### TEXTE SÉLECTIONNÉ

Suite à son livre qu'il a écrit de décembre 1945 a janvier 1947, il a écrit son appendice en 1976 afin de répondre à des questions aux jeunes à qui il présentait son livre...aux jeunes et aux moins jeunes.
Partie 1 de cet appendice
1 dans votre livre, on ne trouve pas trace de haine à l'égard des allemands ni même de rancœur ou de désir de vengeance. Leur avez-vous pardonné?
La haine est assez étrangère à mon tempérament. Elle me parait un sentiment bestial et grossier, et, dans la mesure du possible, je préfère que mes pensées et mes actes soient inspirés par la raison; c'est pourquoi je n'ai jamais, pour ma part, cultivé la haine comme désir primaire de revanche, de souffrance infligée à un ennemi véritable ou supposé, de vengeance particulière. Je dois ajouter, à en juger par ce que je vois, que la haine est personnelle, dirigée contre une personne, un visage; or, comme on peut voir dans les pages mêmes de ce livre, nos persécuteurs n'avaient pas de nom, ils n'avaient pas de visage, ils étaient lointains, invisibles, inaccessibles. Prudemment, le système nazi faisait en sorte que les contacts directs entre les esclaves et les maitres fussent réduits au minimum. Vous aurez sans doute remarqué que le livre ne mentionne qu'une seule personne de l'auteur-protagoniste avec un SS - p 243-244- , et ce n'est pas un hasard si elle a lieu dans les tout derniers jours du Lager, alors que celui-ci est en voie de désagrégation et que le système concentrationnaire ne fonctionne plus.
D'ailleurs à l'époque où ce livre a été écrit, c'est-à-dire en 1946, le nazisme et le fascisme semblaient véritablement ne plus avoir de visage; on aurait dit -et cela paraissait juste et mérité- qu'ils étaient retournés au néant, qu'ils s'étaient évanouis comme un songe monstrueux, comme les fantômes qui disparaissent au chant du coq. Comment aurais-je pu éprouver de la rancœur envers une armée de fantômes, et vouloir me venger d'eux?

### LIGNES DE DONNÉES
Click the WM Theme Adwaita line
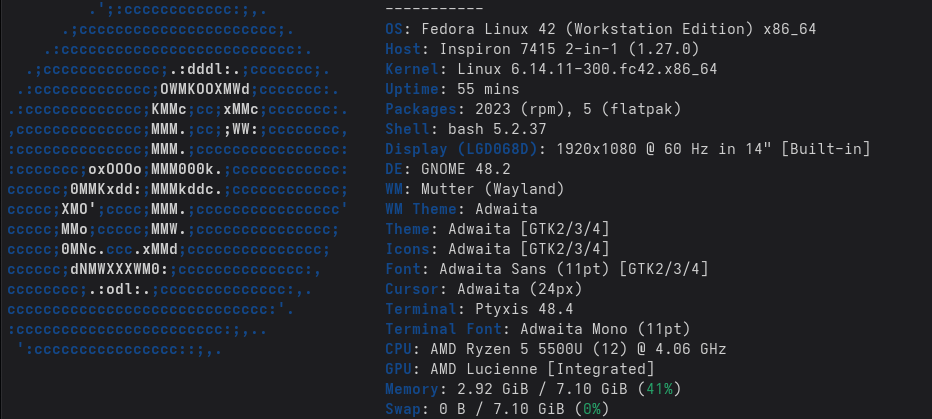pyautogui.click(x=461, y=209)
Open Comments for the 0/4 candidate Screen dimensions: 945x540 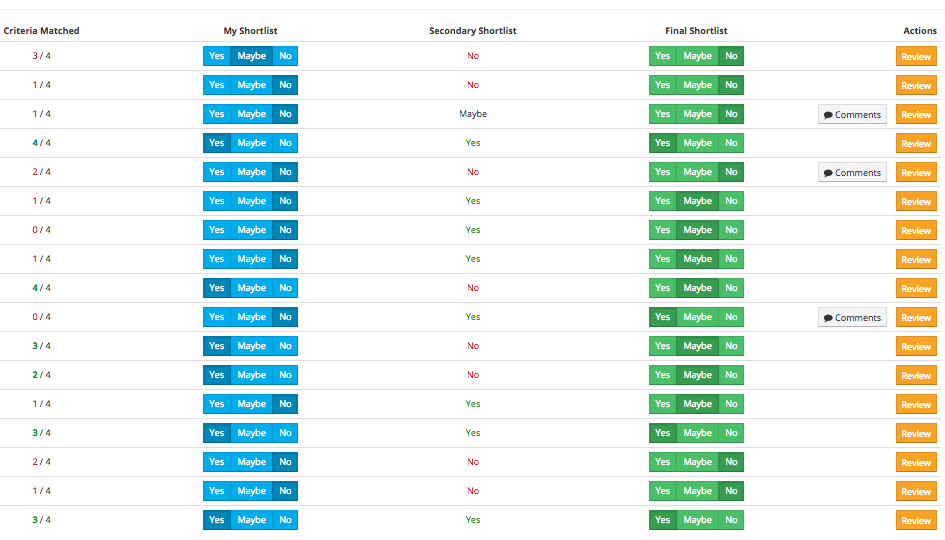pos(852,318)
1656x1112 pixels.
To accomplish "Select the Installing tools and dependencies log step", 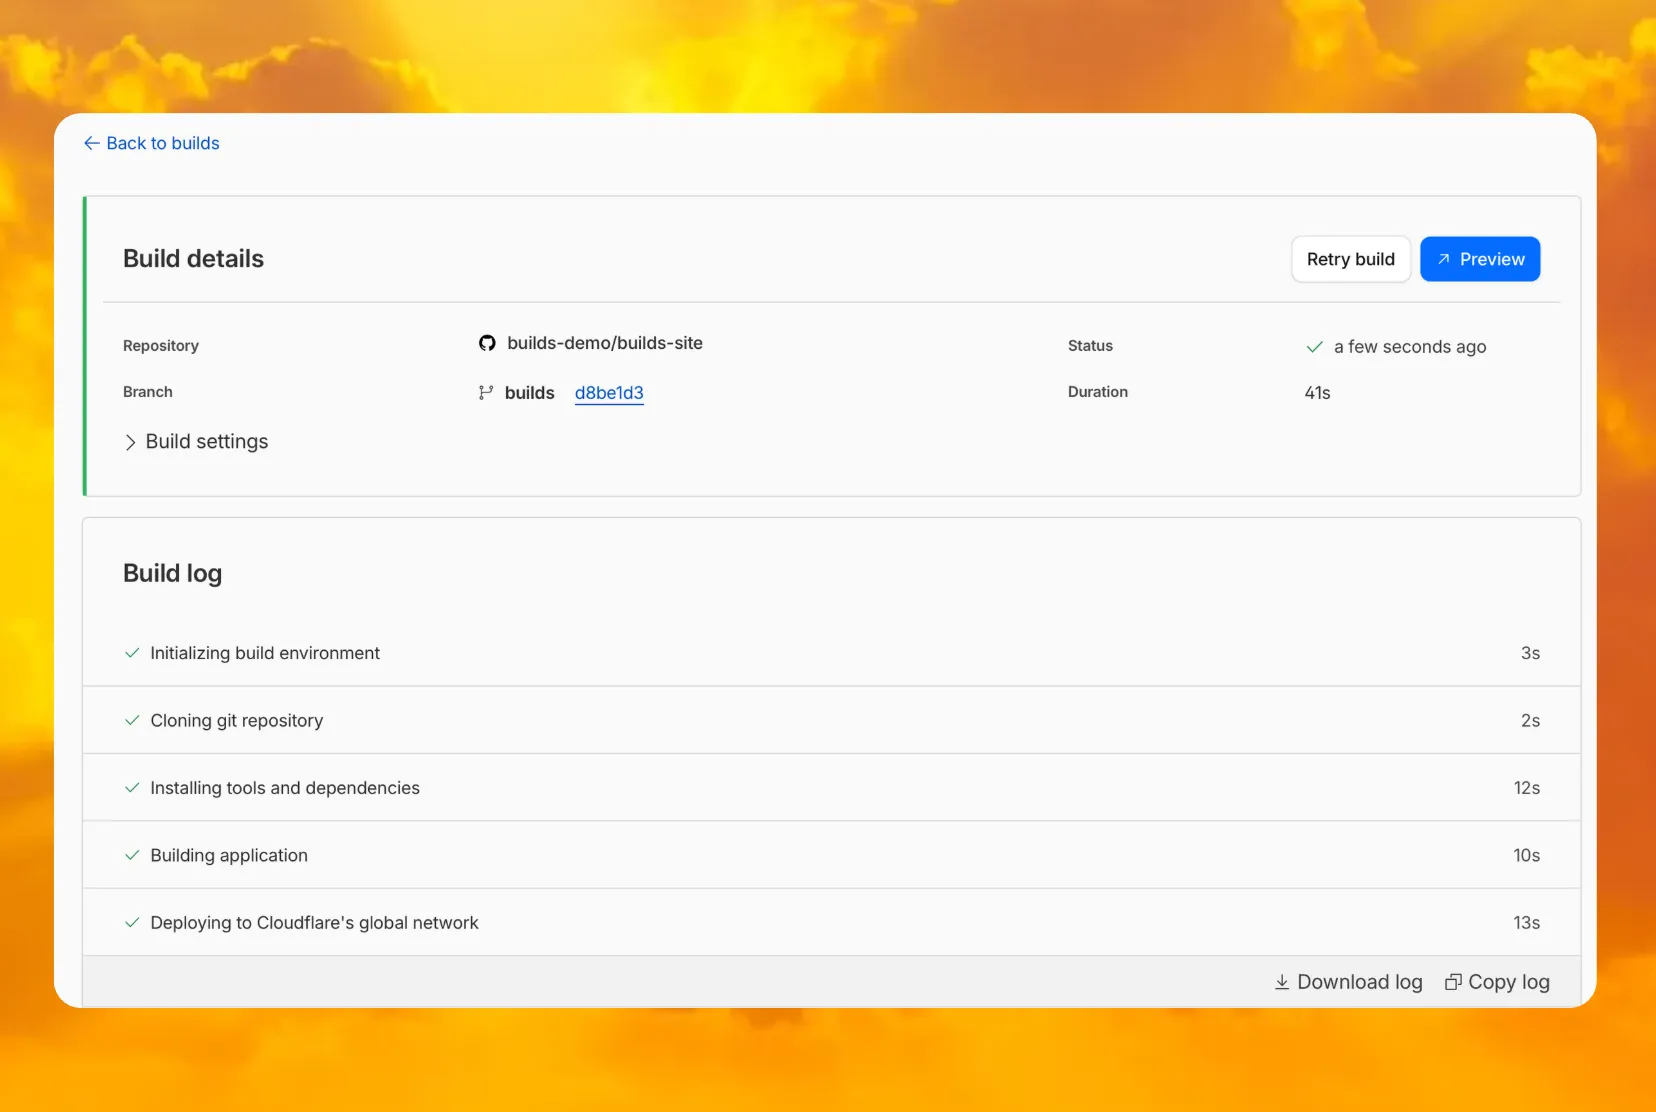I will pyautogui.click(x=285, y=787).
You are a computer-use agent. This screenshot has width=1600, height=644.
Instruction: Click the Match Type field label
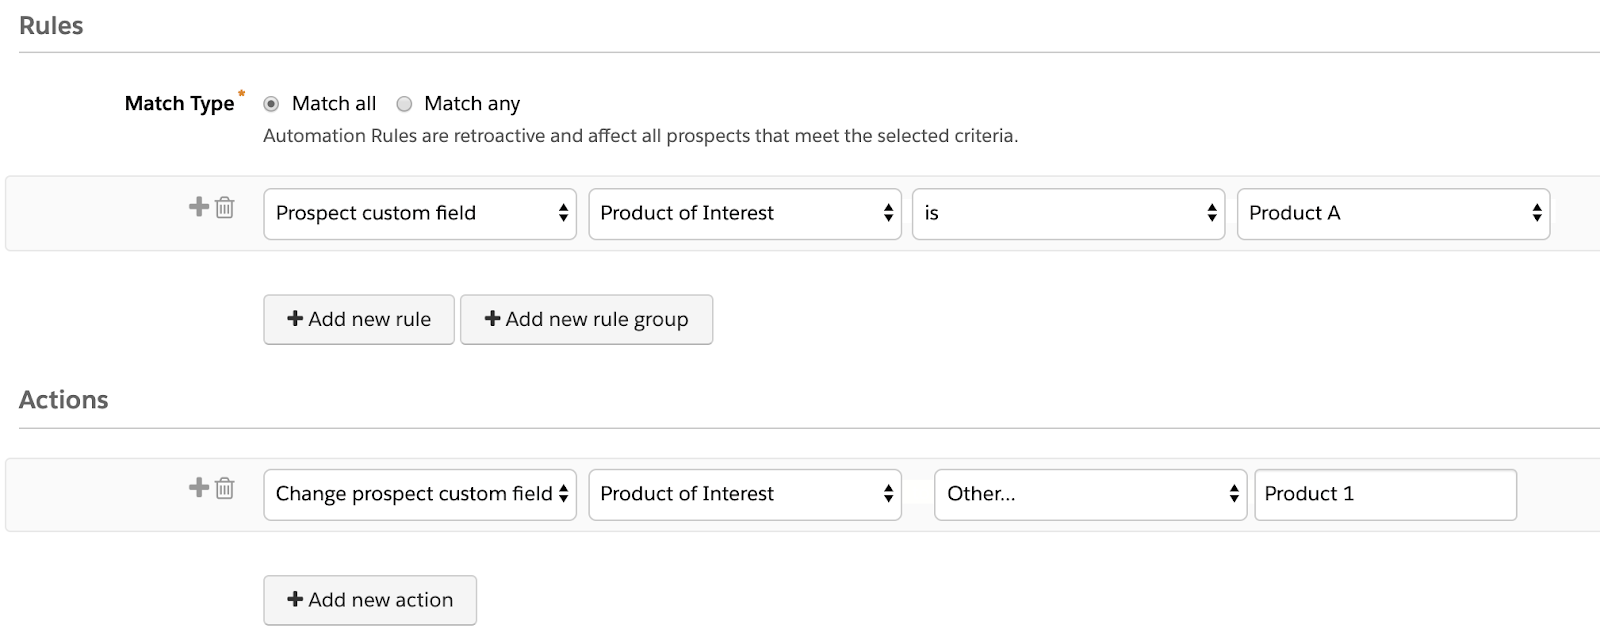coord(179,104)
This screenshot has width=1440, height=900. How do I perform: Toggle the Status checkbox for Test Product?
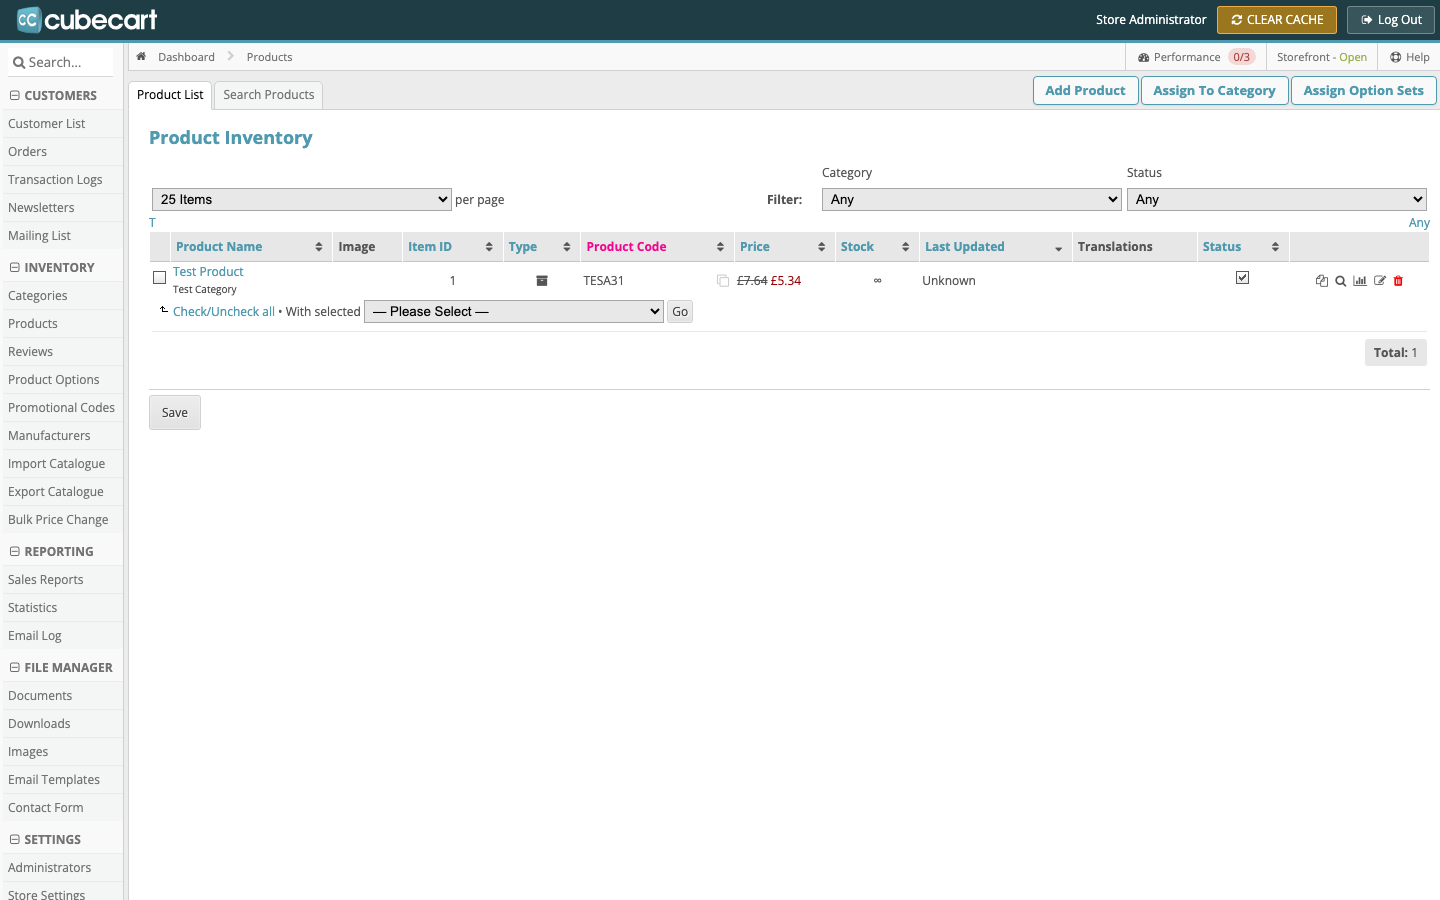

### ACTIONS REQUISES
1 - Recopiez le passage de l'appendice compris entre « Partie 1 de » et « Leur avez-vous pardonné? », ces deux bornes incluses.
2 - Combien de lignes du listing contiennent le mot « This » ? La casse doit être respectée, et seul le nombre est attendu.

### ENSEMBLE DES RÉPONSES
1 -
Partie 1 de cet appendice
1 dans votre livre, on ne trouve pas trace de haine à l'égard des allemands ni même de rancœur ou de désir de vengeance. Leur avez-vous pardonné?

2 - 2